JP2011063479A - Material having application of constituting current control element or voltage control element, current control element, and volume control element - Google Patents

Abstract

<P>PROBLEM TO BE SOLVED: To provide a material having an application of constituting a current control element or a voltage control element, and a hardly varying electric resistivity even if the temperature varies; and to provide a current control element or a voltage control element manufactured using the same. <P>SOLUTION: The material having an application of constituting a current control element or a voltage control element substantially has a composition represented formula (1): Mn<SB>3</SB>Ag<SB>1-x</SB>M<SB>x</SB>D and has a reverse perovskite structure, wherein, 0<x<1; M is one or more selected from the group consisting of Mg, Al, Si, Sc and group 4 to 15 atoms in period 4 to 6 in the periodical table; and D is a nitrogen atom a part of which may be substituted with one or more selected from the group consisting of a hydrogen atom, a boron atom, a carbon atom and an oxygen atom. <P>COPYRIGHT: (C)2011,JPO&INPIT

Description

The present invention relates to a material, a current control element, and a voltage control element that are used for constituting a current control element or a voltage control element.

The electrical resistivity of a substance is determined by the number of charge carriers (carriers) that are current carriers and the ease of movement.

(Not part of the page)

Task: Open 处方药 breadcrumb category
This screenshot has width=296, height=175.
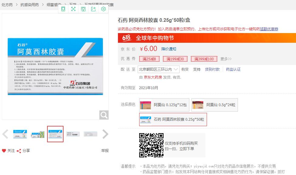Action: point(7,5)
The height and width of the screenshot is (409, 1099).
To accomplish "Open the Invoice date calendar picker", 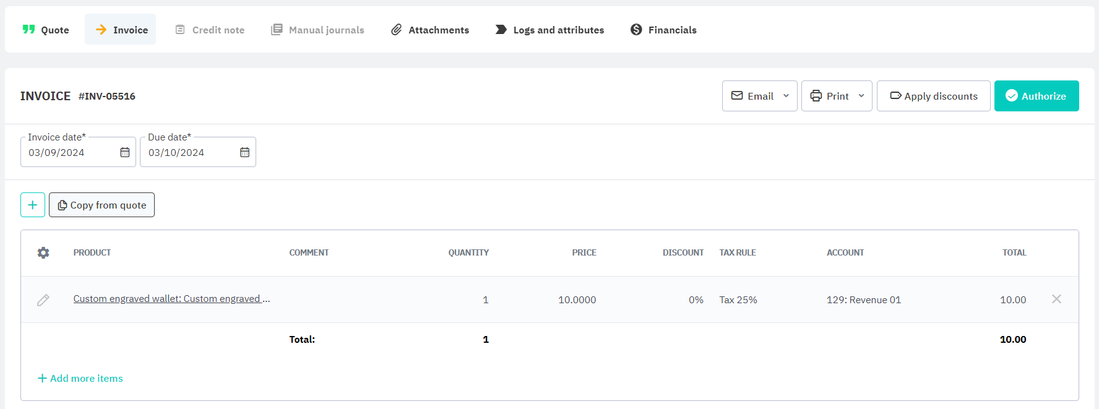I will tap(125, 152).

Electrons and holes are holes that become carriers in metals and semiconductors. In the case of a metal, the number of carriers does not change even when the temperature changes, but the ease of movement of carriers changes due to various scatterings that hinder the movement of carriers, and the electrical resistivity changes. The main scattering factor is the lattice thermal vibration. The higher the temperature, the more intense the thermal vibration of the lattice, so the electrical resistivity of the metal generally increases as the temperature increases.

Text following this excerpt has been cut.